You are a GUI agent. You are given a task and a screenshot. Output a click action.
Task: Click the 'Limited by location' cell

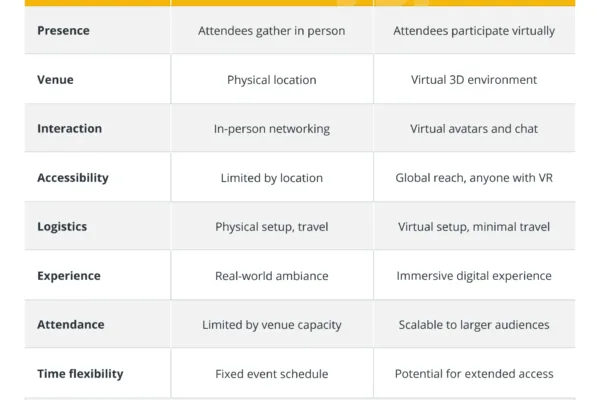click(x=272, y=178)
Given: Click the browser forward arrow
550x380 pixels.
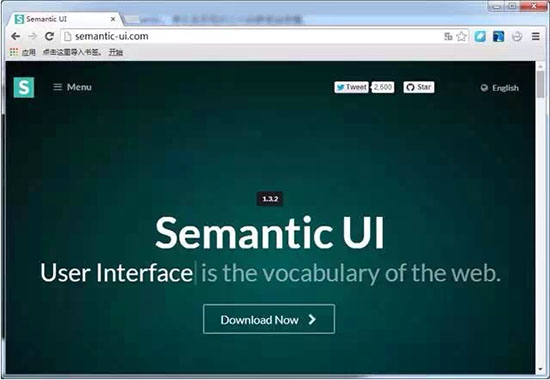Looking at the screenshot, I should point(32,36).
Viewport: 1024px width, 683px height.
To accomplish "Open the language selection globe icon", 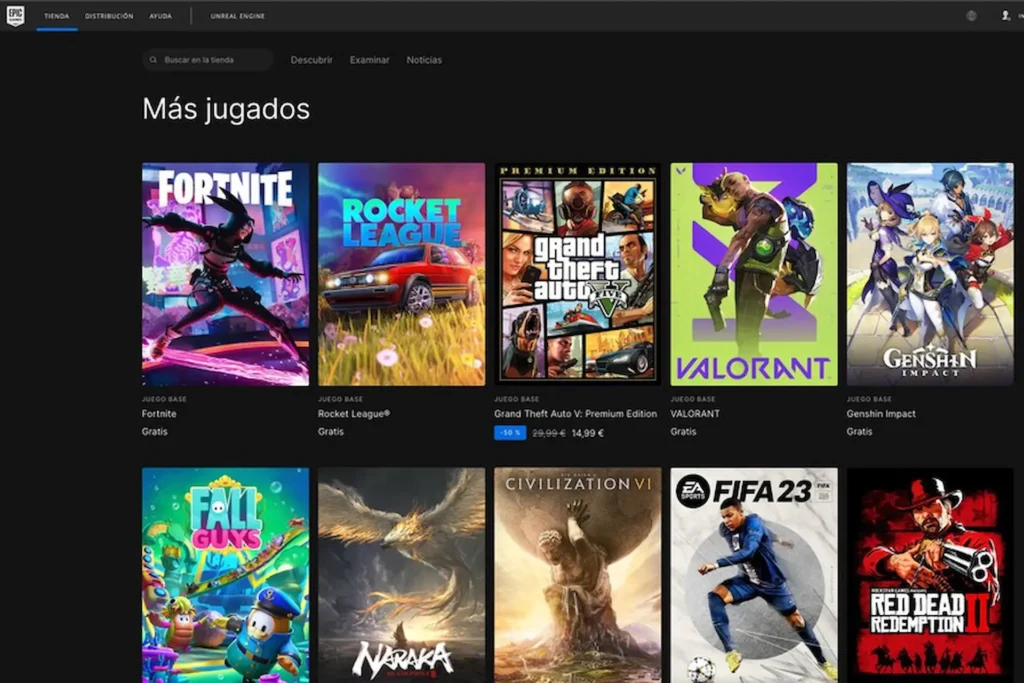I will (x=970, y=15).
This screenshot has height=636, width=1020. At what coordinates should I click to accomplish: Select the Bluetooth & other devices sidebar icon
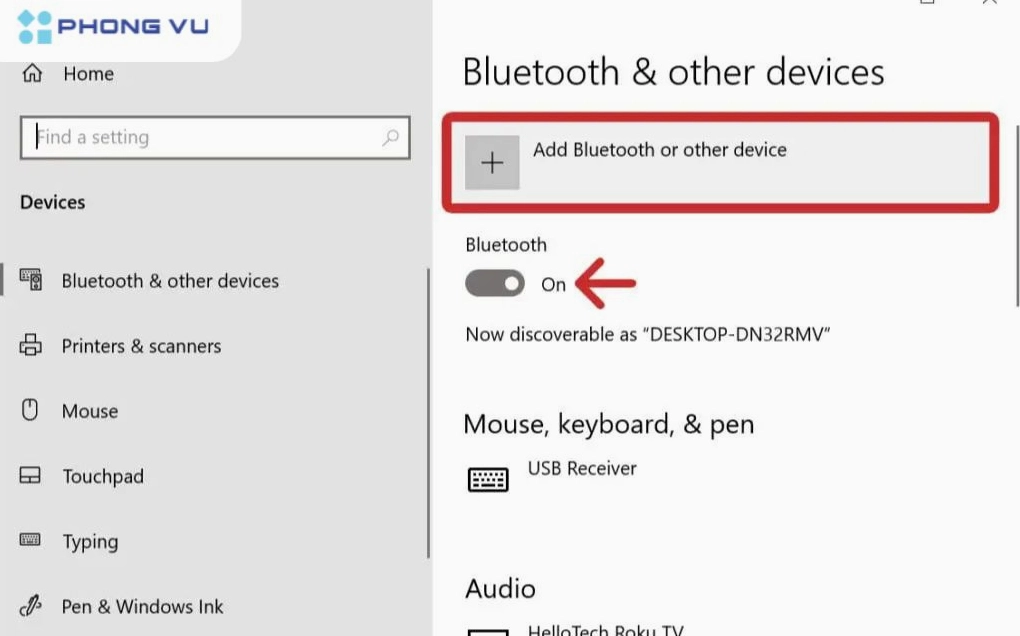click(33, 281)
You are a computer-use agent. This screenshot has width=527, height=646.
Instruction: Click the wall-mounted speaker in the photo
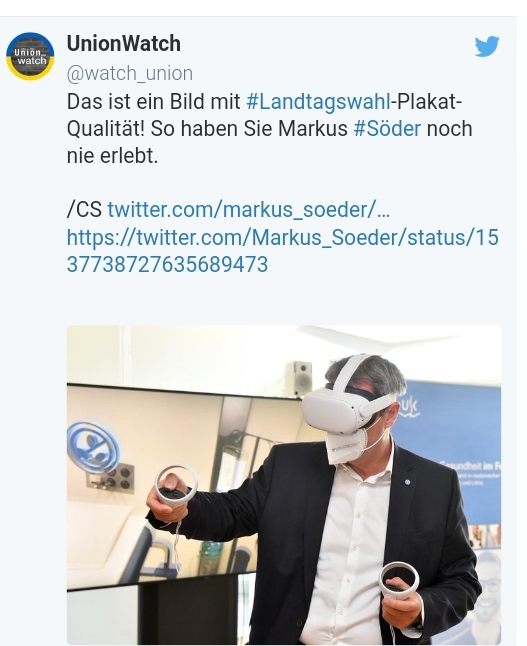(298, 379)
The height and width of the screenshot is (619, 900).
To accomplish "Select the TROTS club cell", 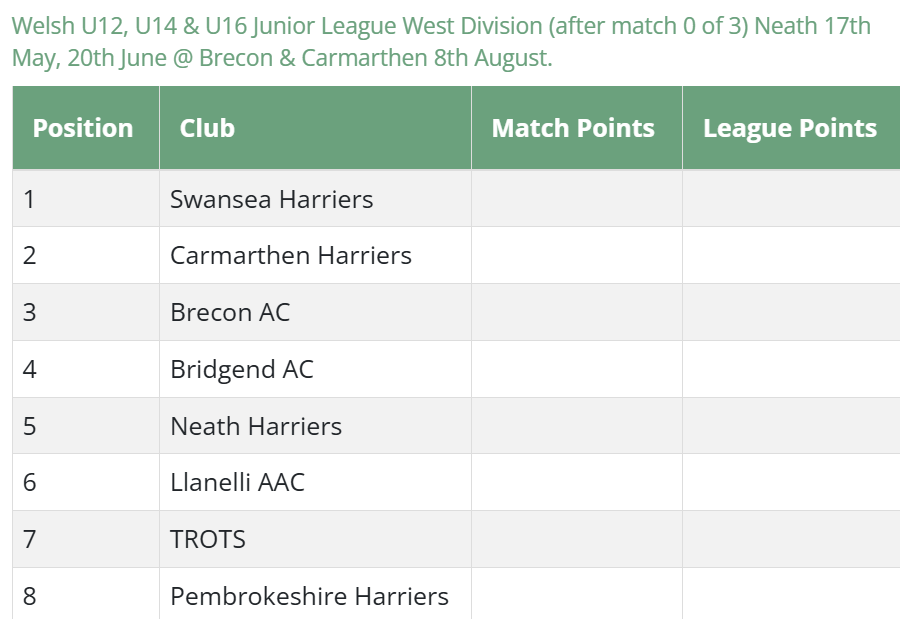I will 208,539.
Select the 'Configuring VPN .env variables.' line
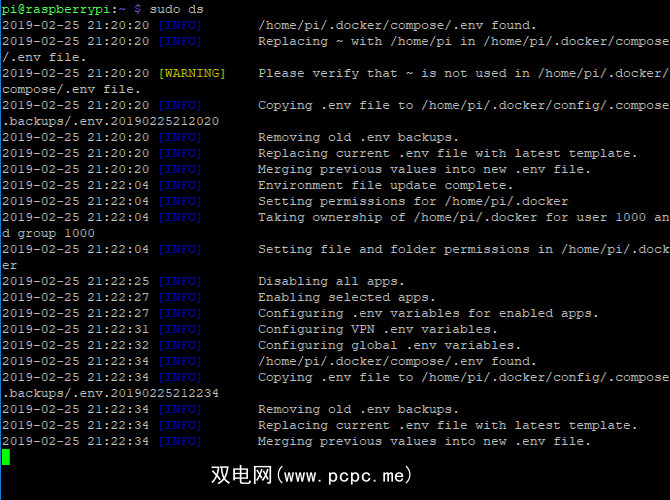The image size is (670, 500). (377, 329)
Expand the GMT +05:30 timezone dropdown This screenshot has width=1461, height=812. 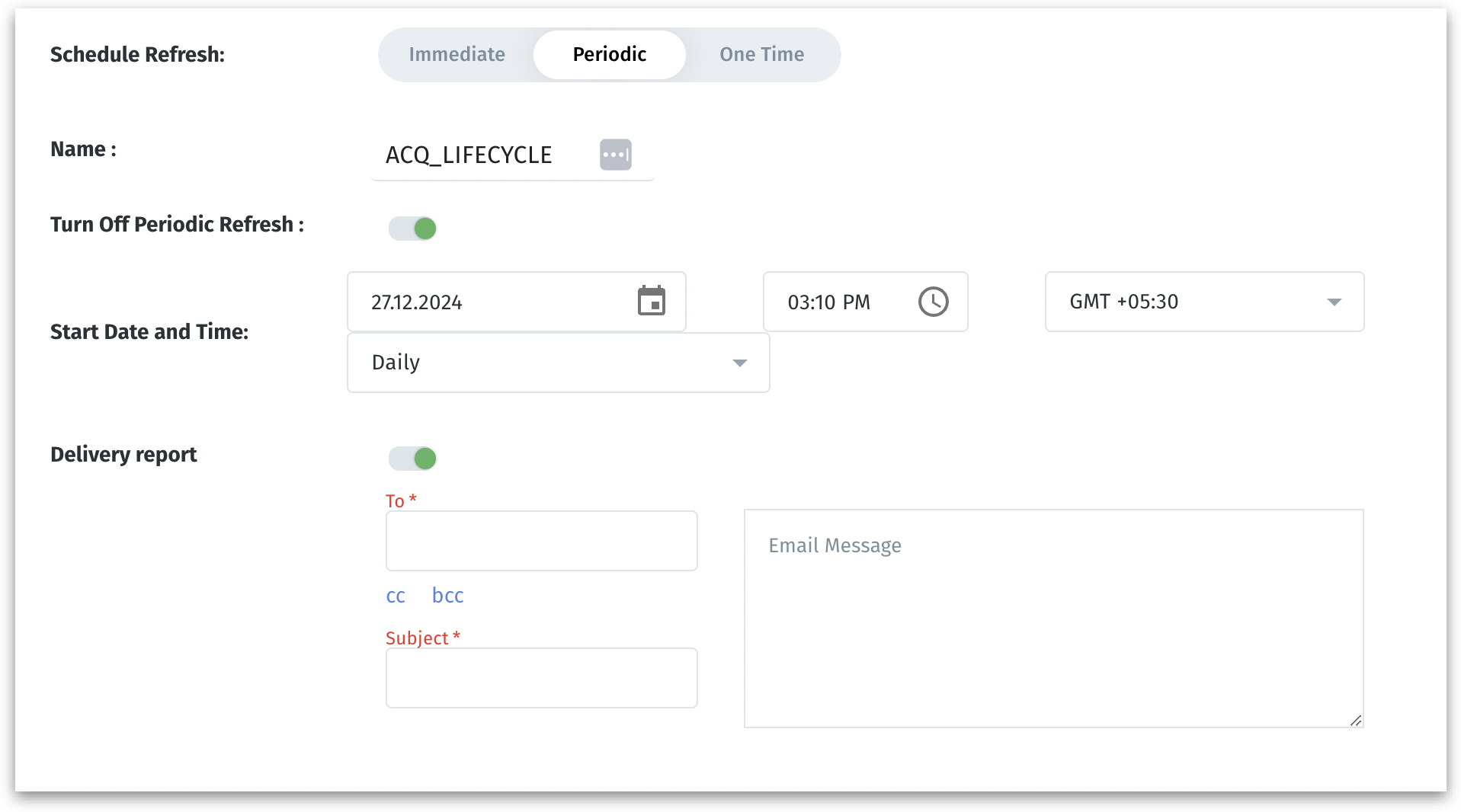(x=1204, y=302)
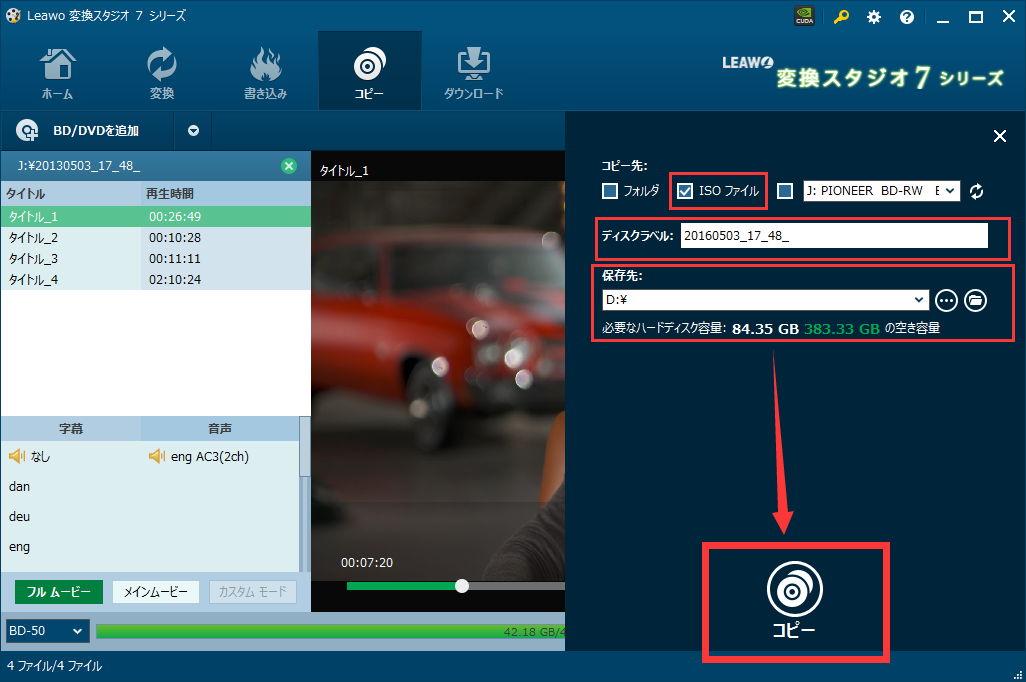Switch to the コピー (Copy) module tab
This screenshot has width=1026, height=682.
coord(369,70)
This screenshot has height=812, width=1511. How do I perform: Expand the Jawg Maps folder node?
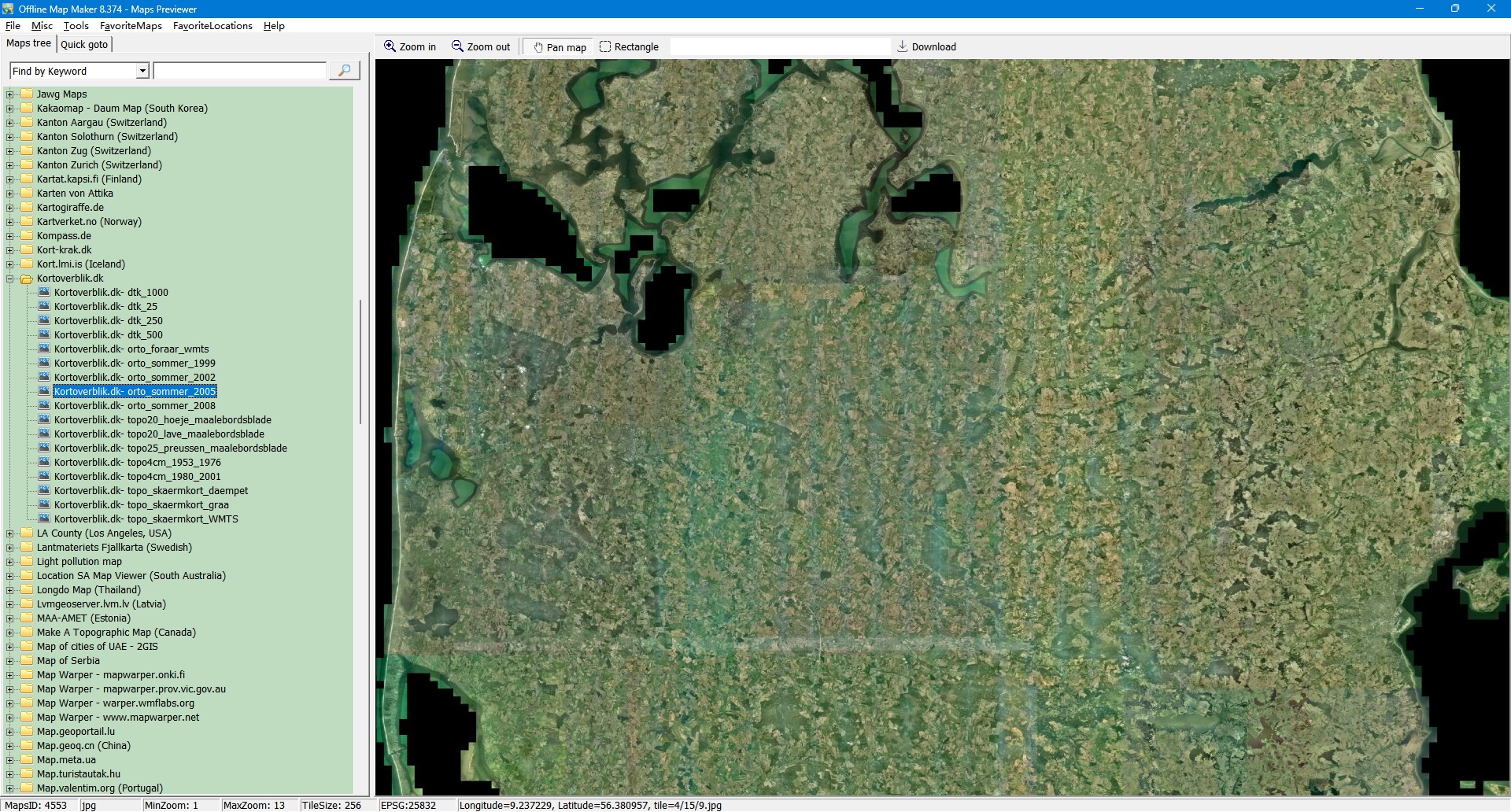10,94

________

Work task
Search the material above for "agent". Copy each line that has it.

Exercise solution
You are a GUI agent. You are given a task and a screenshot. Output a click action.
You are a computer-use agent. This screenshot has width=527, height=646.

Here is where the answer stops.